╭─ Text provided

# Almost finished my own Fume Hood



## kkmonte (Mar 17, 2013)

Hi guys, figured i'd post my fume hood that I made. I'm mainly processing fingers right now, and just wanted something to contain the HCL and Chlorine fumes and to exhaust them outside. Most of the work i'll be doing is mixing solutions and then i'll be closing the front door so i figure the smaller fan should keep a negative pressure with the door mostly closed. I live on a big piece of property and this is the back room of my barn, so exhausting the fumes outside is my primary goal. I'll probably build a small scrubber for Chlorine fumes in the future but for right now i'm excited to start using this. The bathroom exhaust fan I used has an entirely plastic housing, I figure I might have to replace the motor at some point, but it was pretty cheap so I thought i'd give it a shot. It does 120 CFM. Most of the time, i'm going to leave the exhaust fan running, it doesn't draw much power. I'm also going to drill an air hole in my work area (to serve as a drain in case I have an acid spill with a plastic container underneath as a catchbasin) and also to help eliminate fumes that build up in the lower storage area with my acids (i'll have my 5 gallon buckets of Copper Chloride, etc). I built a 2" lip across the front, i've caulked the entire inside and outside where any seams are. Plexiglass is 37" long X 24" wide (with 1/2" of it in each track on each side), i cut an 1/8" saw cut in the 2X4's with my table saw to act as a track for my plexiglass. I sprayed this groove with liquid silicone and it actually slides up and down quite nice. I have a small clamp that clamp to hold the plexiglass door open. All wood has had 2 coats of good ole fashioned oil based Kilz. (not shown in all pictures).

╰─
╭─ Data entries

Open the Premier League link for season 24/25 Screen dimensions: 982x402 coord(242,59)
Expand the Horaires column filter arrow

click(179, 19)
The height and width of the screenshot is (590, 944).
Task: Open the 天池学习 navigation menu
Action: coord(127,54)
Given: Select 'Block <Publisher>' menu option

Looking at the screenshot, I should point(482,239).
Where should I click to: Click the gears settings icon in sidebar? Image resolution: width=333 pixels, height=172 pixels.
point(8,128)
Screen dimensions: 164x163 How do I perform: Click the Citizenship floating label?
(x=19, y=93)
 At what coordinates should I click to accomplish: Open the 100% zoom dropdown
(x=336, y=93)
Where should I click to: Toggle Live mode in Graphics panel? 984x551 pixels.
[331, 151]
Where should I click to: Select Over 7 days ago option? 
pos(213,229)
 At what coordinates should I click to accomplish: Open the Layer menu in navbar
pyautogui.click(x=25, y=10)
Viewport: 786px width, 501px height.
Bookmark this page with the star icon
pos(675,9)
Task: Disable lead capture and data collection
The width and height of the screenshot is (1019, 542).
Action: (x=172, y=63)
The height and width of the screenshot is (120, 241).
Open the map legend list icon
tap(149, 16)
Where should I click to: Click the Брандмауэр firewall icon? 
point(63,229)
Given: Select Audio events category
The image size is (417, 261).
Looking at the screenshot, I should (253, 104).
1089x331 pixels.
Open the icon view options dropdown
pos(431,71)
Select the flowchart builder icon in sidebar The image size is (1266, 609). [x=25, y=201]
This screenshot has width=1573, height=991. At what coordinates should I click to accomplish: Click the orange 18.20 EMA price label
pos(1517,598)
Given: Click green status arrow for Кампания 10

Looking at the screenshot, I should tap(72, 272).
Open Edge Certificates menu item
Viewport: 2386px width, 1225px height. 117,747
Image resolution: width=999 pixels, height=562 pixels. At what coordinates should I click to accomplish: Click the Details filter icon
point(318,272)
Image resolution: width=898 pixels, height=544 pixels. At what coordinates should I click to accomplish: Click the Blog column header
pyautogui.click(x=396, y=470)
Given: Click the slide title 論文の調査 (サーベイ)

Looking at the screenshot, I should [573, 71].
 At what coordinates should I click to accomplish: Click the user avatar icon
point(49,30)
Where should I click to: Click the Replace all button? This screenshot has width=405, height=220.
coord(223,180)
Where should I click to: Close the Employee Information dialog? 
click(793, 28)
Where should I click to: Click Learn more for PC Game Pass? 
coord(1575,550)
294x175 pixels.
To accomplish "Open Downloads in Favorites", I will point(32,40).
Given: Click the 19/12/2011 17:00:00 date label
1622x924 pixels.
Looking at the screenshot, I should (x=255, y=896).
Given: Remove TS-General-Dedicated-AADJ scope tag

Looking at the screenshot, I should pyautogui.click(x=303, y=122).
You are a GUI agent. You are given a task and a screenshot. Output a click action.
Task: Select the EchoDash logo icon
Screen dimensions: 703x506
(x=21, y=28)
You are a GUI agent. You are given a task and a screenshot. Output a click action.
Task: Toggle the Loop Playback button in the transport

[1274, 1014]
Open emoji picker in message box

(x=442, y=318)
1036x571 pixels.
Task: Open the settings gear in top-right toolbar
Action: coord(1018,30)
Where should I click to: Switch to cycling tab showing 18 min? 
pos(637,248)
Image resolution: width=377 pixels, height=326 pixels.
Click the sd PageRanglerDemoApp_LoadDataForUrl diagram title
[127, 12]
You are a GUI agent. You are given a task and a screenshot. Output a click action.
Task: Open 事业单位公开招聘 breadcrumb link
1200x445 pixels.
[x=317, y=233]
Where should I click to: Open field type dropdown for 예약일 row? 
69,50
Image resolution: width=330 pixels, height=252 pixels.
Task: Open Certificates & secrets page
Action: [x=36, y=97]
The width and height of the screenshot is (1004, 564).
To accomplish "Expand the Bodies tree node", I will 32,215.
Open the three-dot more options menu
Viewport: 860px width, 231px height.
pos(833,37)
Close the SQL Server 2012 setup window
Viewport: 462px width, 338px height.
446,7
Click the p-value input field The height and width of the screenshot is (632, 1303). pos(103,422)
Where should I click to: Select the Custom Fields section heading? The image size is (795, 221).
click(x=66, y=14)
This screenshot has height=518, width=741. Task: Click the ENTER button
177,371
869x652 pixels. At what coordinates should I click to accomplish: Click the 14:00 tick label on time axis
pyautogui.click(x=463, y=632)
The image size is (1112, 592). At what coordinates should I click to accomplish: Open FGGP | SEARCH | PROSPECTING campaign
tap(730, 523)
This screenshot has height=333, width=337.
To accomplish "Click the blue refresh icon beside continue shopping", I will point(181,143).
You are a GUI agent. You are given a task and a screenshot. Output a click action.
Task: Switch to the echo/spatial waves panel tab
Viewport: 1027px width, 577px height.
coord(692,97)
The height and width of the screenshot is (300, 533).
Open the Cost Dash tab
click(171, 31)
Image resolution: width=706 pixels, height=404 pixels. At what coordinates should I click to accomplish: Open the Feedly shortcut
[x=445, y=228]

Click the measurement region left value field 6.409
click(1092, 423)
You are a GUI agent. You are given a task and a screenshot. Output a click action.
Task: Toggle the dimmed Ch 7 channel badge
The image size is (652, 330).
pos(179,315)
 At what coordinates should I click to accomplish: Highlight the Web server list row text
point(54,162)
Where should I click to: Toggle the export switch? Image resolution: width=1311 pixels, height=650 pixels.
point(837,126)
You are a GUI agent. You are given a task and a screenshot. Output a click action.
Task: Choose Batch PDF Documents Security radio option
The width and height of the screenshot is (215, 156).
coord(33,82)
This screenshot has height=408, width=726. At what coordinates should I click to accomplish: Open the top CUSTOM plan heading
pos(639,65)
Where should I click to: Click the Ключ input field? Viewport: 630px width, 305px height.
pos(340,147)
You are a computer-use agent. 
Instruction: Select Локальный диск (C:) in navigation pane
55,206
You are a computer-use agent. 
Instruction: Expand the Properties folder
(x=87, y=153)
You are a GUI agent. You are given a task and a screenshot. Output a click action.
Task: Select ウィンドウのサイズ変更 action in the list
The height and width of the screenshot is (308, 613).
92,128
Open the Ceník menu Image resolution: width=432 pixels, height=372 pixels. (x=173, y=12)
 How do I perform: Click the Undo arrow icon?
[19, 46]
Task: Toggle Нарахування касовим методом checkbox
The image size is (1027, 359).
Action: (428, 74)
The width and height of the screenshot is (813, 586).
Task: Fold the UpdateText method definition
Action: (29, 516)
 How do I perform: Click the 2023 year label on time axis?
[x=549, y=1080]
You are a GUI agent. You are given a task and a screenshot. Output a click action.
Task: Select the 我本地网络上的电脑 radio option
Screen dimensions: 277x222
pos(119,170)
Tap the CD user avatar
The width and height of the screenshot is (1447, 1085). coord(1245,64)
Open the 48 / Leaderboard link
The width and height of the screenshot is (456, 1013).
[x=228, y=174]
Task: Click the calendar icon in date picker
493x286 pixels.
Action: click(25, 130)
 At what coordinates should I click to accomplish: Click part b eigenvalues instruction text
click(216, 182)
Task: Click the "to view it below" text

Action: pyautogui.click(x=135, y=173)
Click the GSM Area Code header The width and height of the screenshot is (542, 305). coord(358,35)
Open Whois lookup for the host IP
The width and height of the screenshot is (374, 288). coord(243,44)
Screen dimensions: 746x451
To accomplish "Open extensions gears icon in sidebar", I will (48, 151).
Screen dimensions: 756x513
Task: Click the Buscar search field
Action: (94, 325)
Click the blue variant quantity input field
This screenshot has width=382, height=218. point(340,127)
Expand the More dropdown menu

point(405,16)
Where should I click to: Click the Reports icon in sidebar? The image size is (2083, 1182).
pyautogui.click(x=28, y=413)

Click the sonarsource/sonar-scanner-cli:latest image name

╰─

● Written task 1: In the fume hood post, what airflow does the bathroom exhaust fan deliver?
● Written task 2: Carry on writing the fume hood post, starting after its final sentence.
The entries aren't needed for these tasks.

● Expected output 1: 120 CFM.

● Expected output 2:
Any hints/tips are welcome.


----------



## Noxx (Mar 17, 2013)

I'm concerned that the bathroom exhaust fan won't last very long. The plastic housing will help though.


----------



## Smack (Mar 18, 2013)

All that stuff mounted on the inside, should be mounted on the outside. All metal objects in there will corrode, nails, screws, light sockets, exposed copper wire and the brass inside the outlet. Also you better at least triple that CFM.


----------



## goldsilverpro (Mar 29, 2013)

Standard rule. To keep the fumes out of your face, you need 100 CFM per square foot of opening.


----------



## Westerngs (Mar 29, 2013)

From experience, it is best to keep wood away from silver nitrate. It makes the wood extremely flammable so that just some heat will cause it to light on fire.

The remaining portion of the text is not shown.